Does this support training on Apple silicon? It’s not very clear unless I missed something in the README.

Would such a capability (training) be useful for anything other than small scale experimentation? Apple doesn’t make server products anymore and even when they did, they were overpriced. Unless they have private Apple silicon based servers for their own training needs?

jjtheblunt · a year ago

Isn’t the current Mac Pro available in rack mount form?

https://www.apple.com/mac-pro/

donavanm · a year ago

> Unless they have private Apple silicon based servers for their own training needs?

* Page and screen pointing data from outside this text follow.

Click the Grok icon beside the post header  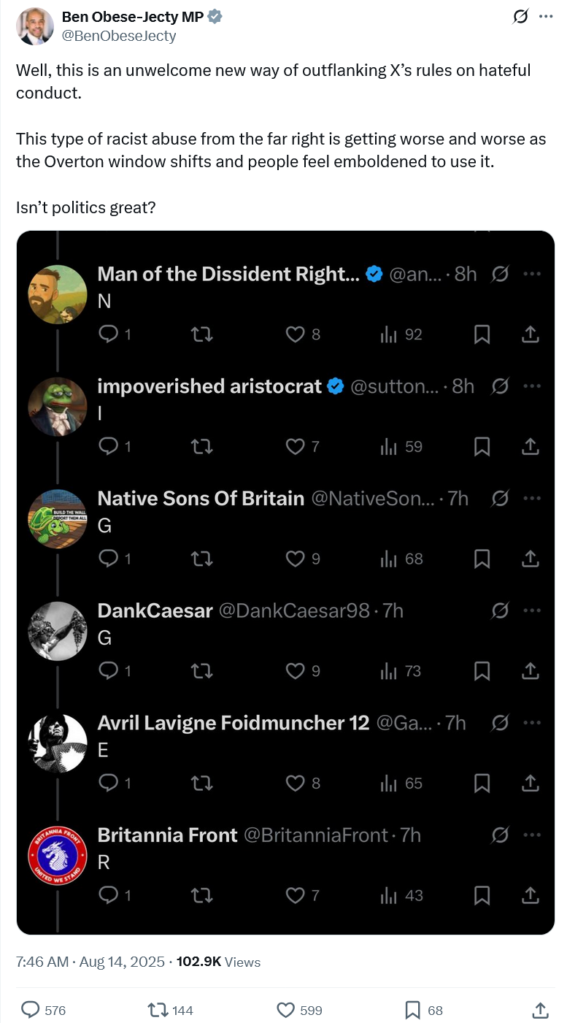pyautogui.click(x=520, y=17)
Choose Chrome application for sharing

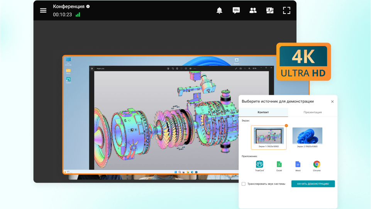click(x=317, y=164)
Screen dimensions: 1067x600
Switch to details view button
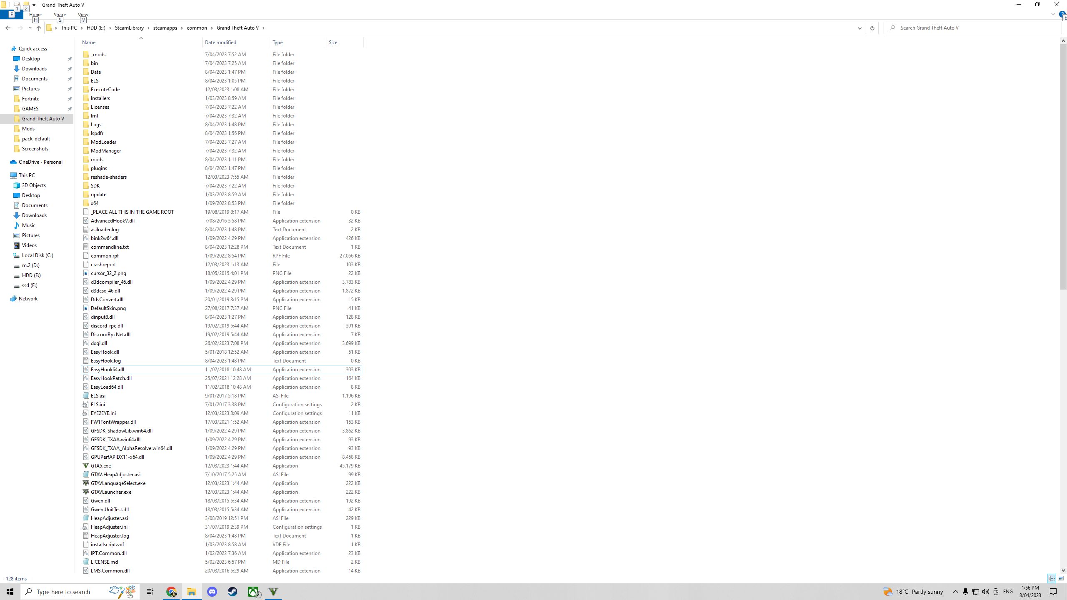tap(1052, 578)
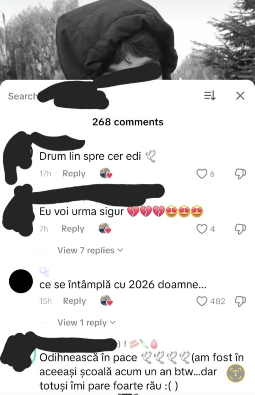
Task: Close the comments panel
Action: click(x=240, y=96)
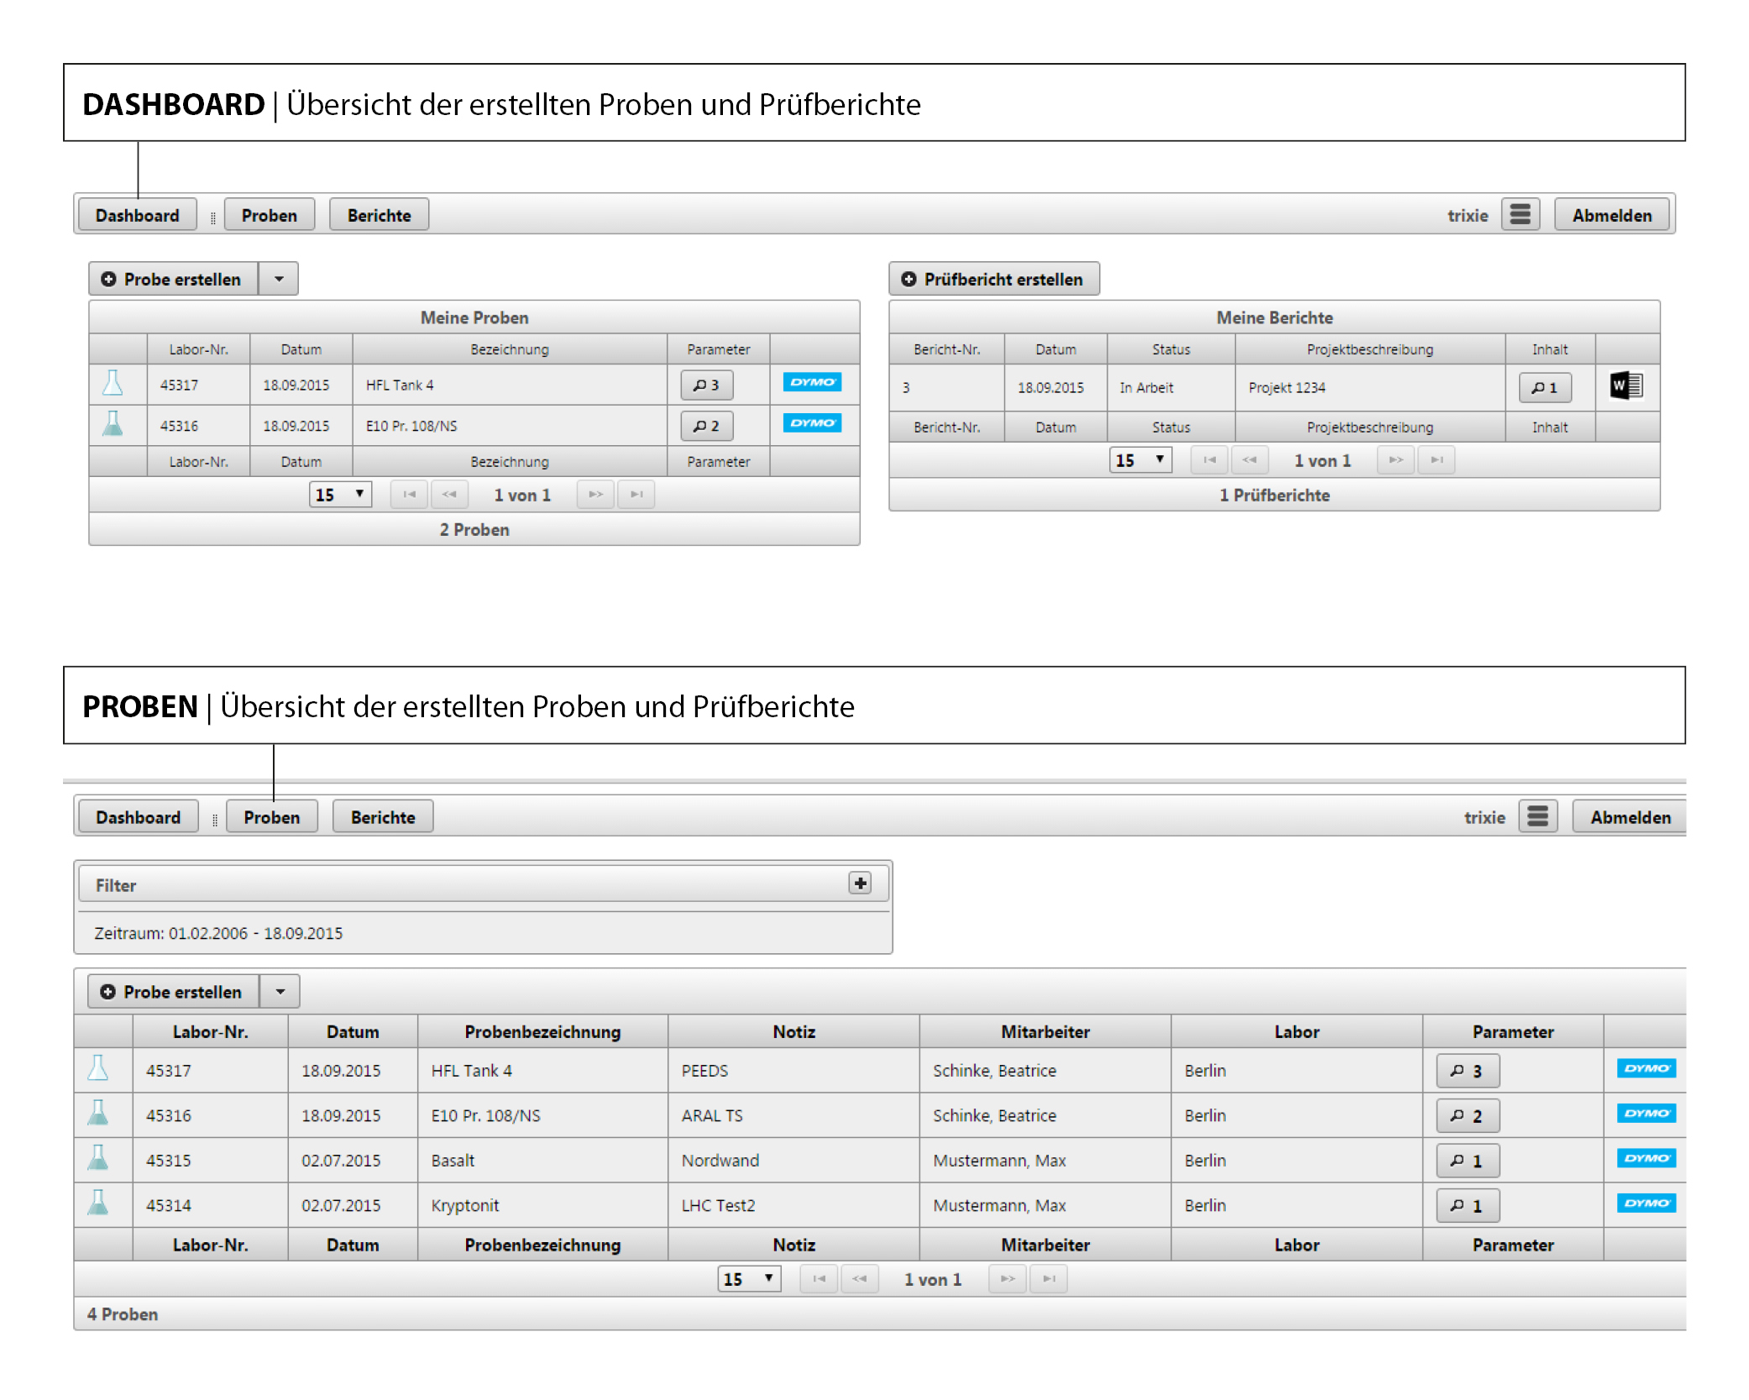Open dropdown arrow beside Probe erstellen above Meine Proben

279,279
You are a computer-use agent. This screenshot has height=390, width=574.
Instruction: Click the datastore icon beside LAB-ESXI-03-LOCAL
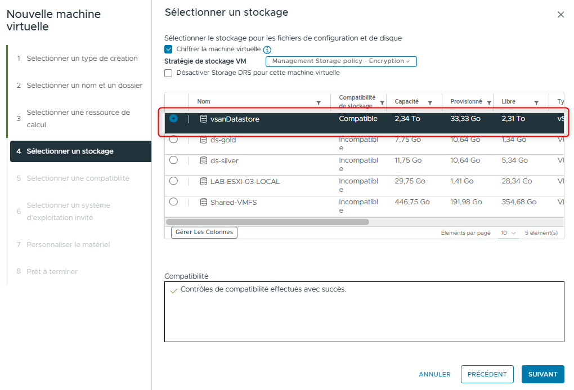[204, 181]
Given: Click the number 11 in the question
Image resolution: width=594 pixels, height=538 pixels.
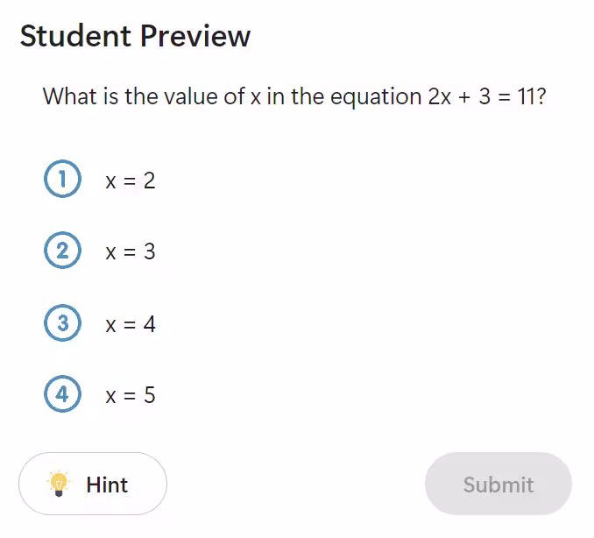Looking at the screenshot, I should (x=527, y=96).
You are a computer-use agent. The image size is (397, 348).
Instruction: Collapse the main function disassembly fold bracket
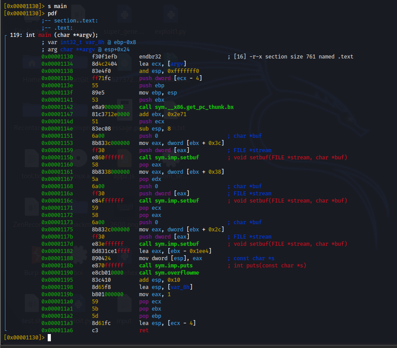tap(5, 35)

Id be SHOCKED if so. Its been 15 years, but I was there when xserve died. Priorities were iphone > other mobile devices >>> laptops > displays & desktops >>> literally anything else. When xserve died we still needed osx for OD & similar. Teams moved on to 3P rack mount trays of mac minis as a stop gap. Any internal support/preference for server style hardware was a lolwut response. Externally I see no reason to suspect thats changed.

MBCook · a year ago

There are an insane number of Apple Silicon devices out there.

If your product runs on an iPhone or iPad, I’m sure this is great.

If you only ever want to run on 4090s or other server stuff, yeah this probably isn’t that interesting.

Maybe it’s a good design for the tools or something, I have no experience to know. Maybe someone else can build off it.

But it makes sense Apple is releasing tools to make stuff that works better on Apple platforms.

zmk5 · a year ago

I believe the MLX examples allow for it. Seems like a general purpose framework rather than a Mac specific one.

I couldn't find any training code in the MXL examples.